As we went home across the fields Dicky looked back and said:
“The bonfire’s going pretty strong.”
We looked. It was. Great flames were rising to heaven against the evening sky. And we had left it a smouldering, flat heap.
“The clay must have caught alight,” H. O. said. “Perhaps it’s the kind that burns. I know I’ve heard of fire-clay. And there’s another sort you can eat.”
“Oh, shut up!” Dicky said, with anxious scorn.
With one accord we turned back. We all felt the feeling–the one that means something fatal being up and it being your fault.
“Perhaps,” Alice said, “a beautiful young lady in a muslin dress was passing by, and a spark flew on to her, and now she is rolling in agony enveloped in flames.”

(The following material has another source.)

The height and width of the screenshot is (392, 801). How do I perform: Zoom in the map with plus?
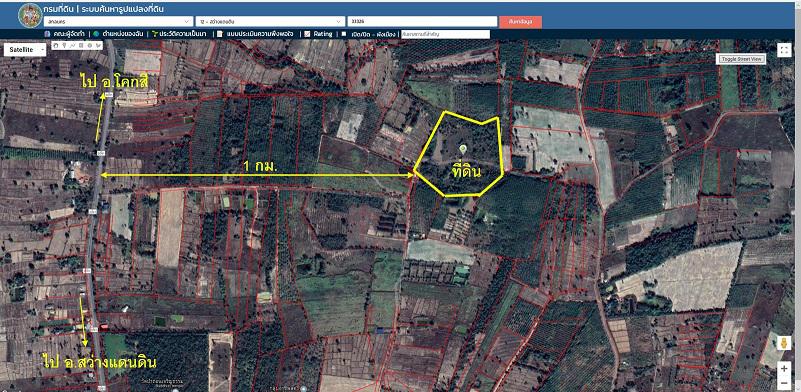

We could not see the fire now, because of the corner of the wood, but we hoped Alice was mistaken.
But when we got in sight of the scene of our pottering industry we saw it was as bad nearly as Alice’s wild dream. For the wooden fence leading up to the bridge had caught fire, and it was burning like billyo.
Oswald started to run; so did the others. As he ran he said to himself, “This is no time to think about your clothes. Oswald, be bold!”
And he was.
Arrived at the site of the conflagration, he saw that caps or straw hats full of water, however quickly and perseveringly given, would never put the bridge out, and his eventful past life made him know exactly the sort of wigging you get for an accident like this.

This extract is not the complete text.